There are multiple ways to check if a number is even. Most people are using the Modulo Operator:

return (number % 2 == 0);

The modulo operator divides the number and returns the rest of the division. If we divide by 2 and the rest is 0, it’s obviously an even number. Now, the modulo operator is not very fast. In most languages we could also use this little trick:

return ((number / 2) * 2 == number);

If ‘number’ was, let’s say, 13, dividing by 2 would result in 6.5. Since it’s an integer, the .5 just gets cut off, leaving us a 6 behind. Multiplying 6 by 2 results in 12. 12 is not equal to the original number (13), therefore it returns false (number is odd).

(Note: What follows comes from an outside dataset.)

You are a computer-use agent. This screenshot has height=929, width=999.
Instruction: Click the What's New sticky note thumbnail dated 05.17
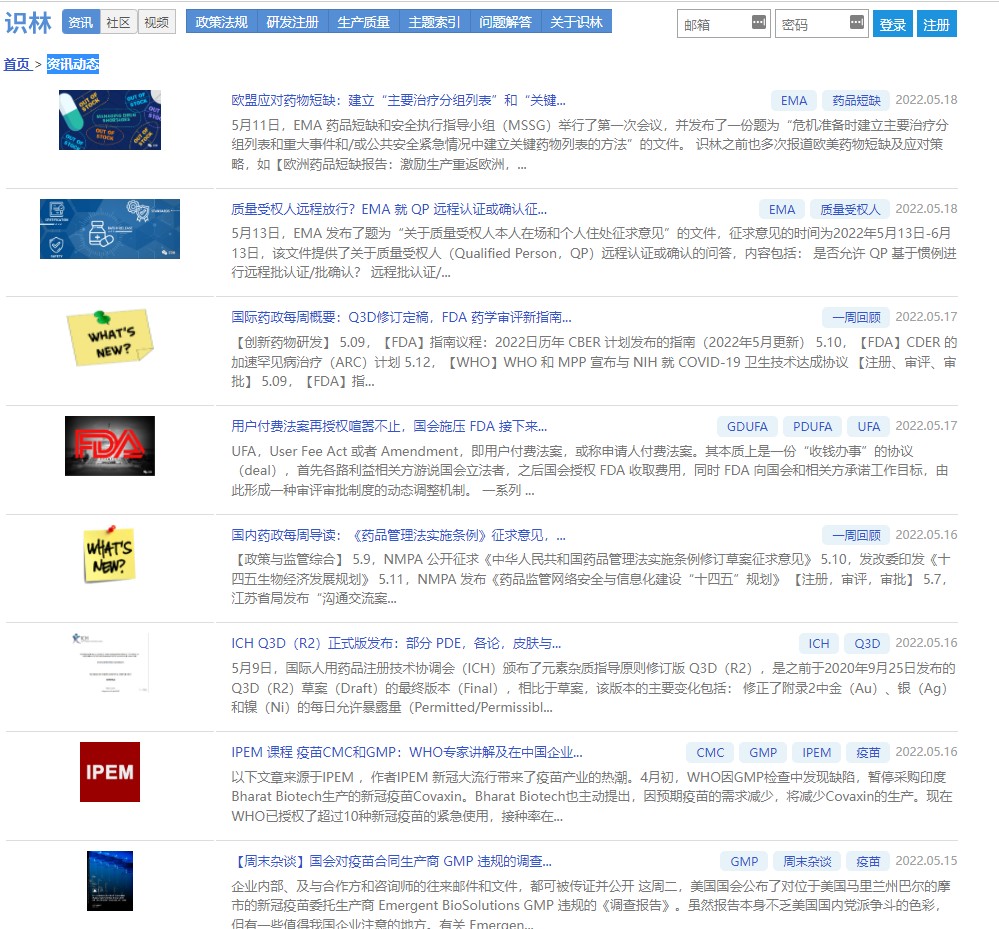(110, 337)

That’s a lot faster than using the modulo operator. But we can do this even faster by using the Bitwise AND-Operator:

return !(number & 1);

With this operator, we can mask a number with bits and perform a bitwise AND operation. Lets take 13 again for an example. 13 in binary is this:

1101

The first bit represents 2^0. Every odd number has that bit set, so if we mask 13 with 1 we get this:

1101 & 0001 ____ 0001

If we would mask an even number like 12 with 1, we get this:

1100 & 0001 ____ 0000

Therefore, the output of (number & 1) is true if it’s odd. With the NOT-Operator we simply invert the boolean value and get a **very fast** isEven method. Here are some benchmarks in JavaScript (The last function does not work in JS, since it’s an implicit language):

Function |
Execution Time |

isEvenBitwise | 9.5016 |

isEvenModulo | 37.2635 |

isEvenIntegerTrick | 12.0399 |

(Firefox 20.0, Windows 7, 1e6 iterations)

## Conclusion

In most cases, it doesn’t matter what method you are using. If you need speed, use the bitwise AND-operator. If you need readability, use the modulo operator.